Sa récente chute en aurait arrêté ou transformé plus d'un, mais à 90 ans, Herbert Blomstedt est encore au pupitre et n'a ni le regard ni le geste triste. Il reste au contraire vaillant pour développer les sonorités des Wiener Philharmoniker, sublimes de la première à la dernière note, d'abord à vingt-trois dans les Métamorphoses de Richard Strauss, puis à plus de cent pour la Symphonie n° 7 de Bruckner jouée dans la dernière édition critique au sein de la Bruckner Gesamtausgabe, surprenante dans certaines nuances et soli de bois et mettant particulièrement bien en avant le thème de l'Adagio que le maître de Linz redéveloppera ensuite dans sa Huitième.
Lui qui dirigeait encore toutes les répétitions debout seulement un an plus tôt doit maintenant rester assis au pupitre pendant les concerts. Même si cela semble légèrement influencer le son en le concentrant et en lui ôtant quelque peu de la douceur de caractère si évidente sous sa baguette depuis plus d'une décennie, cela ne rend pas pour autant le chef sombre. Il aurait pourtant pu profiter des terribles Metamorphosen, pièce qu'écrit à la fin de sa vie un Richard Strauss très touché moralement pendant la guerre, pour noircir le propos. Mais Herbert Blomstedt n'est pas de ce genre-là, à l'image du sourire radieux sur son visage, présent dès son entrée sur scène et encore lors des applaudissements, longs et chaleureux, d'une salle debout qui a pourtant attendu plus de 30 secondes avant d'oser le moindre bruit après le dernier accord de la symphonie.

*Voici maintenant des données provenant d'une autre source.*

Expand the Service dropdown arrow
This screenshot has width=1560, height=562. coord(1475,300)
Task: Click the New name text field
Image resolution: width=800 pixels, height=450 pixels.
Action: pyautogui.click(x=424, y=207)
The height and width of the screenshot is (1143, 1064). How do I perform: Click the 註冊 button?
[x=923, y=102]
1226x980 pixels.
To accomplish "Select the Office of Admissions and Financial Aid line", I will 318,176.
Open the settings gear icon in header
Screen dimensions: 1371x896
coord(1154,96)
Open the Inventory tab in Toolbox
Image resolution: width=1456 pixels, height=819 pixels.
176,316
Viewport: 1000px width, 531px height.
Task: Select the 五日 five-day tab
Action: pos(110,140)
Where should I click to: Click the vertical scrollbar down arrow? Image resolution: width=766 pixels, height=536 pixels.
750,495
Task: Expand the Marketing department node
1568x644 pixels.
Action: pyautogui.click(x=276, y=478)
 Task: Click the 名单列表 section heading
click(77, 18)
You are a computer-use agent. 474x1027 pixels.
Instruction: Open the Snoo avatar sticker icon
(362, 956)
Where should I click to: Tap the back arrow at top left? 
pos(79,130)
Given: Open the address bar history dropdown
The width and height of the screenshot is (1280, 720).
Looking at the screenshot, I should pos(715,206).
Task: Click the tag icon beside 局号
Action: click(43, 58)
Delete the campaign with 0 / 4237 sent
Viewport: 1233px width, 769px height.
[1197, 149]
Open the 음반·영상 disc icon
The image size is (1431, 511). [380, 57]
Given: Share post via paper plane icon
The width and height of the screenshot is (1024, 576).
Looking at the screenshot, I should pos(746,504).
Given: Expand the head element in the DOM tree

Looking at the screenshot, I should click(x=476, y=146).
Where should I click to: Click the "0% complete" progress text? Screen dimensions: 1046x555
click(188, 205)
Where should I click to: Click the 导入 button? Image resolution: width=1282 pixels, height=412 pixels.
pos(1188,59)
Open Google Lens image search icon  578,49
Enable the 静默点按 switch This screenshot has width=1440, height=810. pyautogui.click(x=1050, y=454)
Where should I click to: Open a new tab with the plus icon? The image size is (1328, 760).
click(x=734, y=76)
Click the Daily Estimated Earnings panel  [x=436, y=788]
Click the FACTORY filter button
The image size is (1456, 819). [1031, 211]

Écrites pour vingt-trois cordes solistes, les Métamorphoses sont dirigées par cœur par Blomstedt, sans qu'aucune erreur de mise en place ni de reprise n'apparaisse en près de 30 minutes d'un malheur contenu et ramené à une pensive réflexion plus qu'à une véritable méditation. Le chef développe dans cette œuvre une longue ligne sans jamais jouer totalement la déploration ni appuyer trop sur la répétitivité de l'accord tiré de la Cinquième Symphonie de Beethoven, ni encore moins en cherchant le pathos dans celui issu de la Marche Funèbre de la Troisième. Les musiciens du Philharmonique de Vienne, avec tous les premiers chefs de pupitres de cette fantastique formation, donnent des variations de nuances et de couleurs absolument irréprochables, à commencer par celles portées par le premier violon et le premier alto.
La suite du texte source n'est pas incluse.